RVs are just for camping, right? Wrong. In fact, there are countless people around the United States living in an RV as their full-time home. Some reports even claim that the number of people living in RVs is on the rise. But if you're used to a sprawling suburban home, this way of life might seem like a claustrophobic nightmare.
Many people have this initial reaction when they hear about someone they know living in an RV. For some people, this way of life isn't enjoyable one bit. But there are actually several benefits to living on the road. And these benefits often outweigh the downsides of living in an RV.
What Is Full-Time RV Living?
Full-time RV living is precisely what it sounds like. Instead of living in a permanent home, apartment, or even trailer, your home is an RV or camper. This way of life isn't just for eccentric retirees. As home prices rise and debts levels increase, millennials are joining the RV living movement. For some, this way of life is just a temporary break from the reality of renting or owning a traditional home. But others are in it for the long haul.

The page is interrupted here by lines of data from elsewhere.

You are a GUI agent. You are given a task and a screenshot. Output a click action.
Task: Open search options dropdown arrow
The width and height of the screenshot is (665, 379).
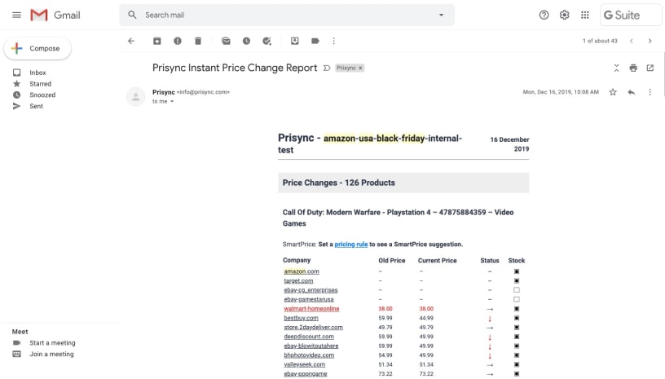[x=441, y=15]
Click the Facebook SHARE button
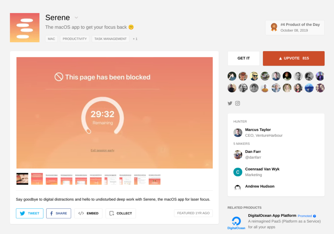334x234 pixels. pos(58,213)
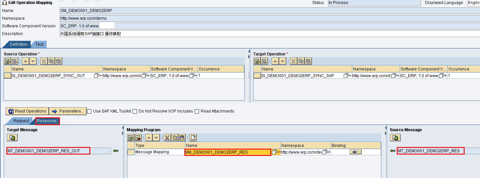The height and width of the screenshot is (178, 480).
Task: Click paste icon in Target Operation toolbar
Action: pos(308,61)
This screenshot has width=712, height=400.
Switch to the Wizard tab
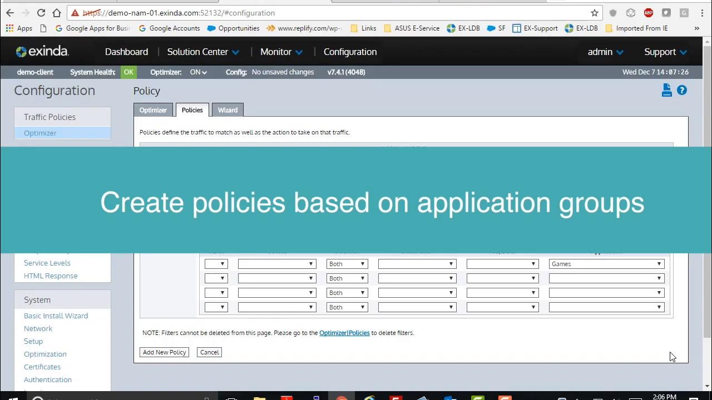(228, 109)
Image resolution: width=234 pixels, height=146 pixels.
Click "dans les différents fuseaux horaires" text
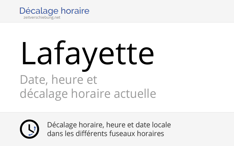pyautogui.click(x=105, y=134)
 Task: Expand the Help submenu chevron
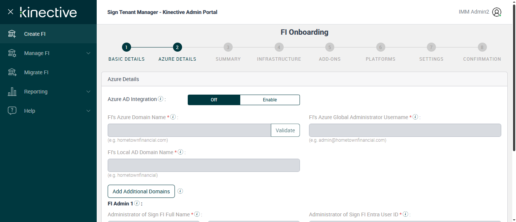[x=88, y=111]
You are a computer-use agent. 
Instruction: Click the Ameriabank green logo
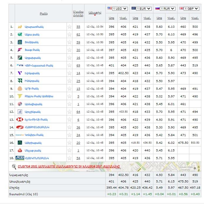(x=20, y=143)
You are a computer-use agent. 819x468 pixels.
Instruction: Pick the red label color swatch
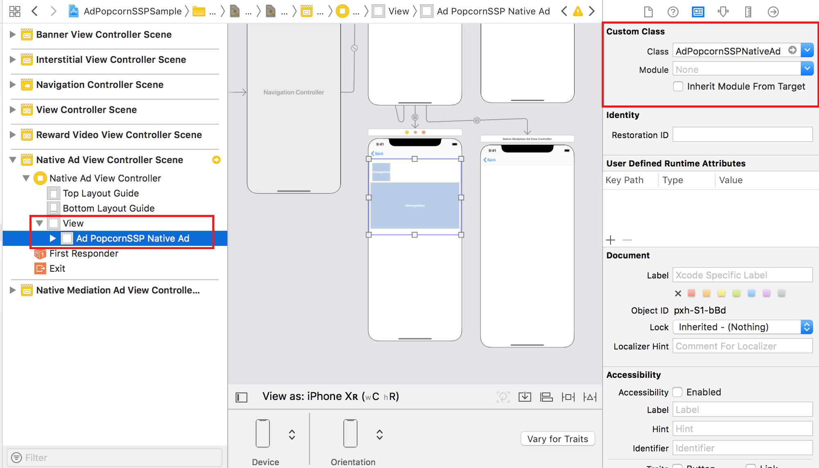click(692, 293)
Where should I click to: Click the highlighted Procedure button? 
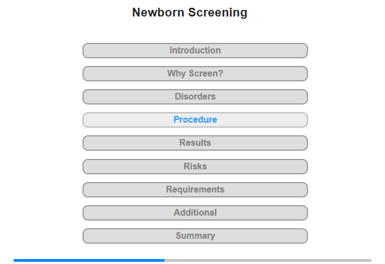click(x=195, y=120)
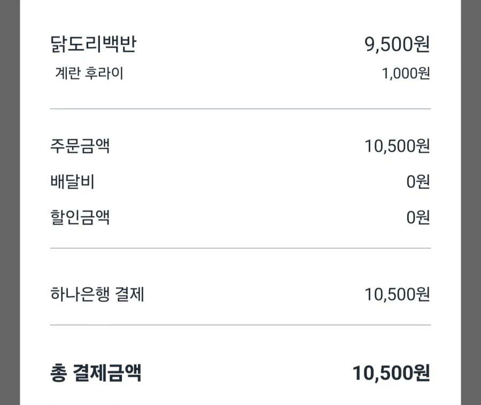Click the gray backdrop left of receipt
Screen dimensions: 481x405
10,203
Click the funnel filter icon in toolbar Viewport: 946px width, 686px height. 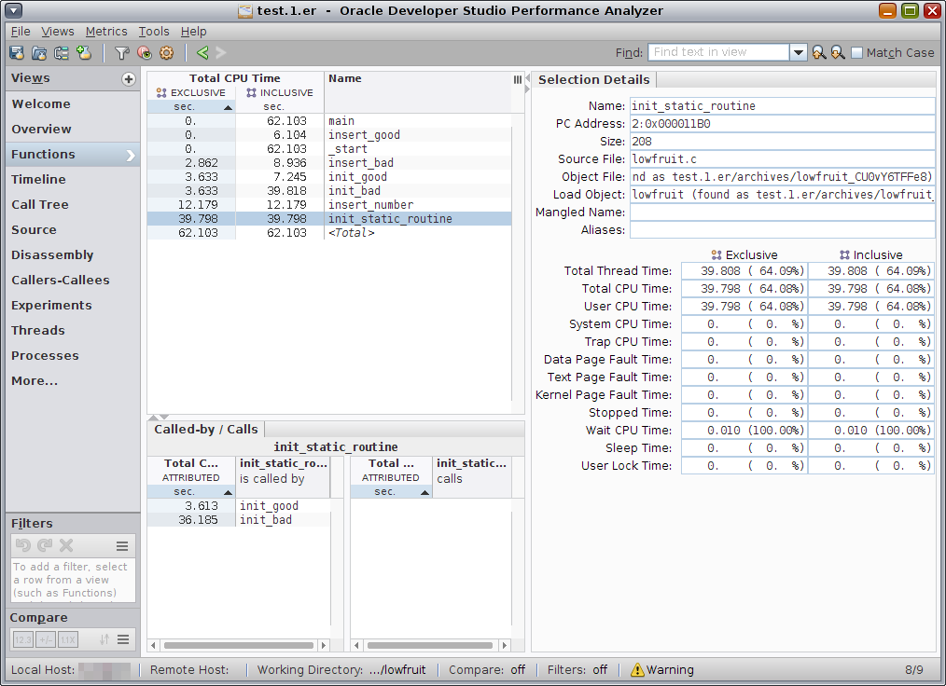121,53
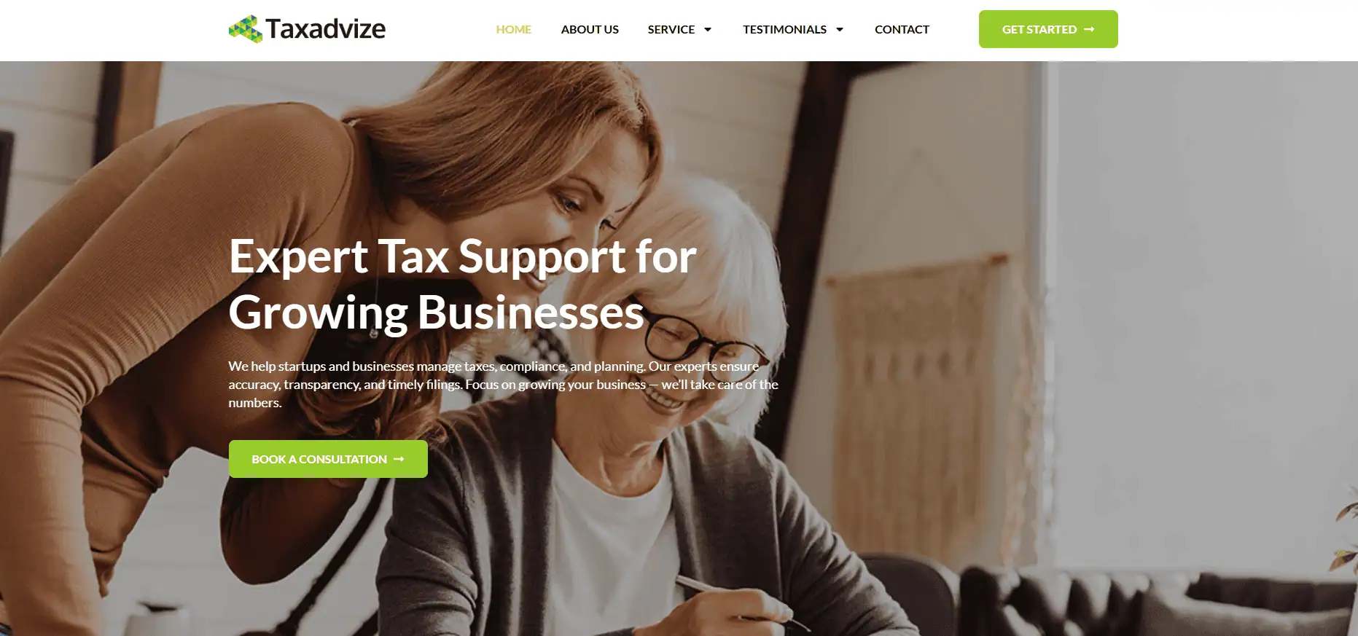This screenshot has width=1358, height=636.
Task: Click the GET STARTED button
Action: coord(1048,29)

Some people living in an RV choose to stay in one place, but many travel the country. Often, this traveling coincides with the seasons. In the winter, those living in an RV head south. And in the summer, they head back up North. Regardless of how mobile your RV home actually is, most people living in RVs choose to stay in RV campgrounds. These parks and campgrounds offer hookups and other resources that make living in an RV bearable. But when you're ready to venture out and hit the road again, all you have to do is put your RV in "drive."
Is Living in an RV Legal?
Unfortunately, whether or not it's legal to live full-time in an RV or camper is not a simple question. Different states, and even different counties and cities, have varying laws regarding RV living. And, while we don't condone this, some people living in RVs full-time are not always doing so legally. However, in many places living in an RV is legal, as long as you park it in the right place. The safest places to legally park your RV include land you own, a friend's or relative's land, or at an RV campground or park.
Even if you're able to legally park and live in your RV full-time, you might run into some other legal obstacles. For instance, living in an RV typically means not having a permanent address. This makes it extremely difficult to vote, apply for insurance, or perform other responsibilities. You might also run into trouble with taxes, employment, and other social institutions that assume everyone lives in a permanent home.
What are the Benefits of Living in an RV?
Even with the legal obstacles mentioned above, living in an RV is a great option for many people. If you consider yourself nomadic, or not tied to a certain place in life, RV living could serve as a way to explore parts of the country and nature you otherwise wouldn't see. And if you struggle with debt, or are trying to avoid ever being in debt, minimalist living in an RV is often much cheaper than owning or renting property.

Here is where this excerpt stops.